:: TEXT SEGMENT ::
============================================================

Dall’ arte di far manifesti: The Art of Making Manifestos1
Reviewing an Italian Futurism exhibition is akin to reviewing the Vatican: given its reach and the breadth of possible critique, it is difficult to survey from the ground. However, the ground may be the proper place to start, as Futurism was the first avant-garde meant for the masses. First, there was its debut by way of manifesto, “Le Futurisme,” published on February 20, 1909. The manifesto was a political tract: Filippo Tommaso Marinetti made it poetry. Like any fair lyric poet,2 he opens with a personal gesture that leads to an epiphany that illuminates universality. Like every good politician, the universal contains an agenda, a proselytizing program of bullet-points. In a contemporaneous letter, Marinetti wrote that a manifesto must be “de la violence et de la précision,” containing “l’accusation précise, l’insulte bien définie.”3 To take a tool of political theory and turn it into a literary work was to assert the danger that poetry had posed since Plato. To use art to insult and indict society was to make art that mattered beyond mimesis. To do both was to make the first move toward the first self-determined art Movement.4
Second, there was the mode of its debut. Not, as the Russians would soon do, via publication of their collectively composed A Slap in the Face of Public Taste, issued in 1917 in a small limited run edition, each palm-sized chapbook a handmade piece of art in its own right, the few and unique stamped and painted volumes passed, also hand-to-hand, among the converted and the predisposed. Or, as the Dadaists did later, as oracular performances later printed in a numbered and deluxe Recueil littéraire et artistique (literary and art review). Rather, the Futurists published their manifesto in a newspaper, and Le Figaro at that, the Parisian daily with the then-largest circulation in Europe. And on the front page.5 This is PR, not propaganda.6 Because third, and more to the point, at that point there was neither a Futurist art nor a Futurist art movement. Art historically exists in the imaginary as image (to be embraced or eschewed as the case may be) and as Image, the latter being the path out and into the former. First Kunst, then Gruppe. At the time of Marinetti’s first manifesto, Italian Futurism had no a priori image. There were no paintings, no sculptures, no aesthetic objects from which one might derive a sense of the declamatory subject. Italian Futurism started with the Imaginary as already imagined, sprung fully formed from the forehead and dancing from the fingertips of Marinetti himself. And his (and its) first piece was an advertisement for an illusory product. Or, looked at another way, as a work of institutional critique. Articulation, boys, then annunciation.

============================================================

:: GIVEN PROBLEM 1 ::
In the Futurism essay, which newspaper first published the Futurist manifesto?
:: GIVEN PROBLEM 2 ::
Do these statements agree with the Futurism essay? Answer yes or no for each, and quote the essay's deciding words exactly. (a) "Le Futurisme" was published on February 20, 1909. (b) When Marinetti's first manifesto appeared, Futurist paintings and sculptures already existed. (c) The manifesto was printed on an inside page of the newspaper.
:: GIVEN PROBLEM 3 ::
Write the next part of the Futurism essay, starting after its last sentence.

:: RECORDS PROVIDED ::
============================================================

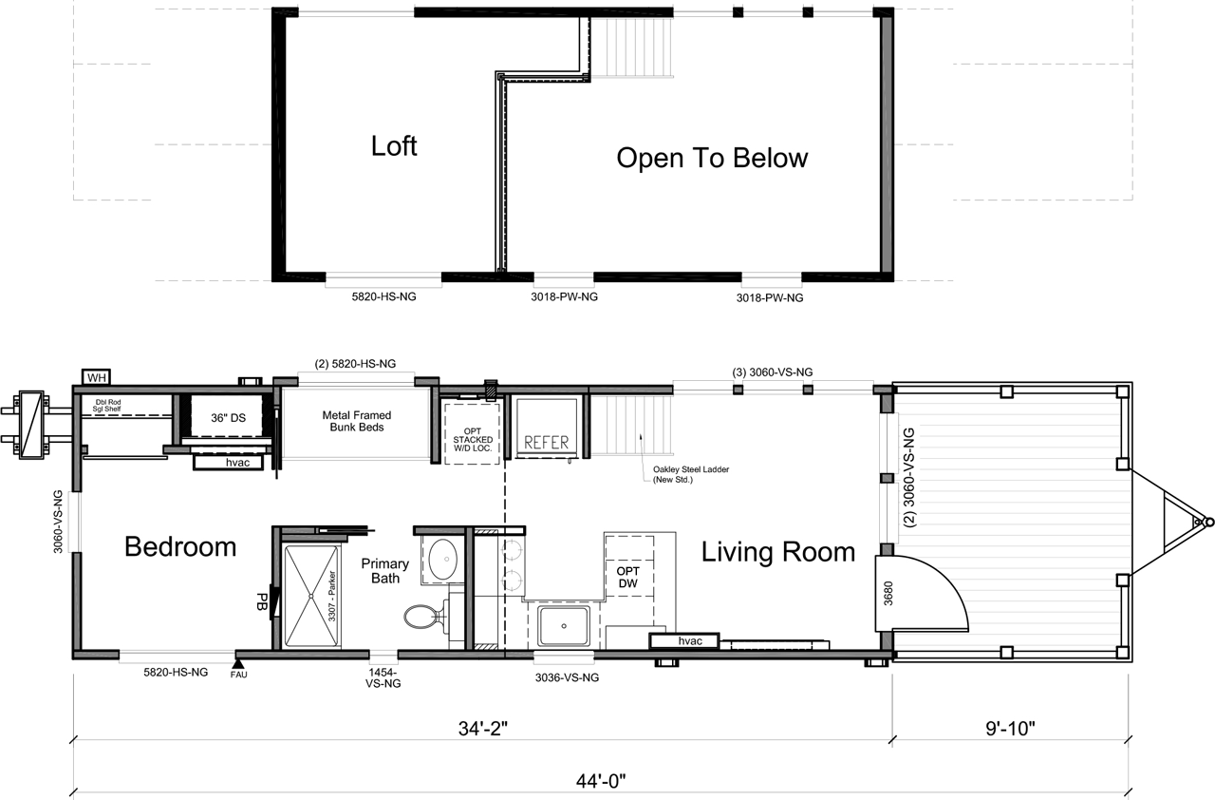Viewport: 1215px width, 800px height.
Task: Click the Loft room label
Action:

============================================================

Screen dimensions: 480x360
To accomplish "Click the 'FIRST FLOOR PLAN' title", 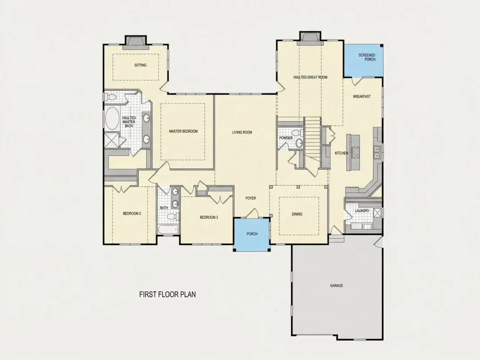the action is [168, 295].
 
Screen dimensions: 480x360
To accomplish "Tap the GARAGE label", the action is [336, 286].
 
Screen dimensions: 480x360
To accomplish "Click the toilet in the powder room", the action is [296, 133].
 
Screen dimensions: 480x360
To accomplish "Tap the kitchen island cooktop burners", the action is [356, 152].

============================================================

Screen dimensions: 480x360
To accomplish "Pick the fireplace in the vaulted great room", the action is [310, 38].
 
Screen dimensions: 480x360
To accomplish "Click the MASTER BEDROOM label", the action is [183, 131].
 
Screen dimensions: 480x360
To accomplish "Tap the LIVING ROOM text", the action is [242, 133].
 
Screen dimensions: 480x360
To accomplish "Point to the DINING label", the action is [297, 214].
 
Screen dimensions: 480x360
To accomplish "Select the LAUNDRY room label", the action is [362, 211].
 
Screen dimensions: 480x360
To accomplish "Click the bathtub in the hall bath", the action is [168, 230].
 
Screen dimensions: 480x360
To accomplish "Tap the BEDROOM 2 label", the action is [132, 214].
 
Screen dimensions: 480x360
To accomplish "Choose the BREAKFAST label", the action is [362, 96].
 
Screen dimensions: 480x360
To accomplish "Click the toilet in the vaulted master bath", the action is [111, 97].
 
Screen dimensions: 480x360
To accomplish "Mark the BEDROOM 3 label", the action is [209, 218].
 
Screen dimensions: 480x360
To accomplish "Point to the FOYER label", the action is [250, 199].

============================================================

:: EXPECTED ANSWER 1 ::
Le Figaro, on the front page.

:: EXPECTED ANSWER 2 ::
(a) Yes: "published on February 20, 1909"
(b) No: "There were no paintings, no sculptures, no aesthetic objects from which one might derive a sense of the declamatory subject."
(c) No: "And on the front page."

:: EXPECTED ANSWER 3 ::
The Guggenheim exhibition Italian Futurism 1909–1944: Reconstructing the Universe is, like Italian Futurism itself, a marvelous demonstration of an aesthetical-political movement that is as much manifesto as manifest. Physically, the museum is the perfect staging for the show: the form of the spiral was an enduring Futurist motif. It appears in everything, beginning with Marinetti’s parole in libertà work.7 The spiral appears in Marinetti’s Bombardamento aereo (n. 67) (Air Raid [n. 67]) (1915–16), continuing into aeropittura, the later flight-inspired art, such as Filippo Masoero’s Scendendo su San Pietro (Descending over Saint Peter), ca. 1927–37 (possibly 1930–33). The museum’s spiral form in this context references what Futurist painter Umberto Boccioni called “absolute motion,” defined as “dynamic motion that is inherent in an object,” which must be observed in its plastic constructions. In this exhibition, the Guggenheim’s architecture reveals itself both as static “absolute motion” design and as design to move crowds as crowds, which is also an act of rhetoric.8 And rhetoric is everywhere present, commencing with the show’s grand narrative. Chronologically and ideologically progressing from bottom to top, the exhibition begins with Marinetti’s newsprint manifesto and ends with the large post office murals of Benedetta (Benedetta Cappa Marinetti): art and politics happily, officially, absolutely integrated. It’s a story about the triumph of art, and thus, the story of the triumph of the museum.
In a pre-show article in The New York Times, lead curator Vivien Greene described the Benedetta murals (in their first U.S. sighting) as the exhibition’s “grand finale,” saying, “It’s such a beautiful way to end the show. It ends it on a really positive note. Instead of lingering more on the end of the war, when poor Italy is so beat up it’s so depressing.”9 Leaving aside the propriety of lamenting the defeat of a fascist regime, especially one so prominent in the golden age of fascist regimes, the curatorial intent to present the totality of Futurism as its rehabilitation succeeds and fails in the same way its subject succeeded and failed. First specifically, then generally.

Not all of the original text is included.